This is Q6.46 of Sheldon Ross' A First Course in Probability:
The joint density of $X$ and $Y$ is$f(x, y) = cxy^3$, $0 < x < 1$, $0 < y < x^{1/4}$
Find $c$ and the conditional distribution of $X$, given $Y = y$
The first part (i.e, finding the normalising constant) was fine. The problem is finding the conditional distribution of $X$ given $Y = y$. My attempt follows below:
Given the joint, we know that the conditional density of X given $Y = y$ is
$$\frac{f(x, y)}{f_Y(y)}$$ $$=\frac{12xy^3}{\int_{0}^{1} 12xy^3 dx}$$ $$=\frac{12xy^3}{|6x^2y^3|^1_0}$$ $$=\frac{12xy^3}{6y^3}$$ $$=2x$$
My confusion is on using this to find the cumulative distribution. My understanding is that I simply need to integrate this to get the CDF - but over what exactly? I was thinking from 0 to 1, but that ignores the $0 < y < x^{1/4}$ condition which I'm not sure how to use. And regardless, I don't get anywhere close to their answer:
$$\frac{2x}{1 - y^8}, y^4$$
and I don't understand why there are two answers either.

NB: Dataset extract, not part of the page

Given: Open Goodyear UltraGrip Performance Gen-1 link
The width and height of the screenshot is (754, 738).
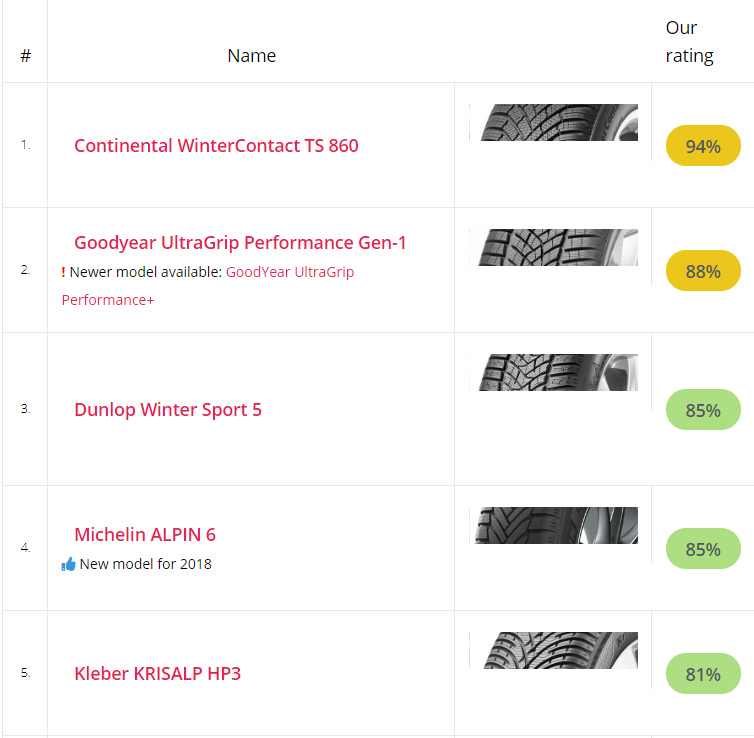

You miscalculated the marginal of $Y$. To obtain the marginal of $Y$, we are interested in $y$ going between numerical values, but in the original path $y$ goes between functions, we must fix this in the following way \begin{align*} 0 < y < x^{1/4} \Rightarrow y^{4} < x < 1 \end{align*} and we have $0 < y< 1$. You can draw a picture of this to find everything easier.So $$ f_{Y}(y) = \int_{y^{4}}^{1} 12xy^3 dx = -6 y^3 (y^8-1), \quad 0<y<1 $$ substituting in the conditional formula $$ f_{X|Y = y}(x) = \frac{12xy^3}{-6 y^3 (y^8-1)} = \frac{2x}{1-y^8}, \quad y^4 < x < 1 $$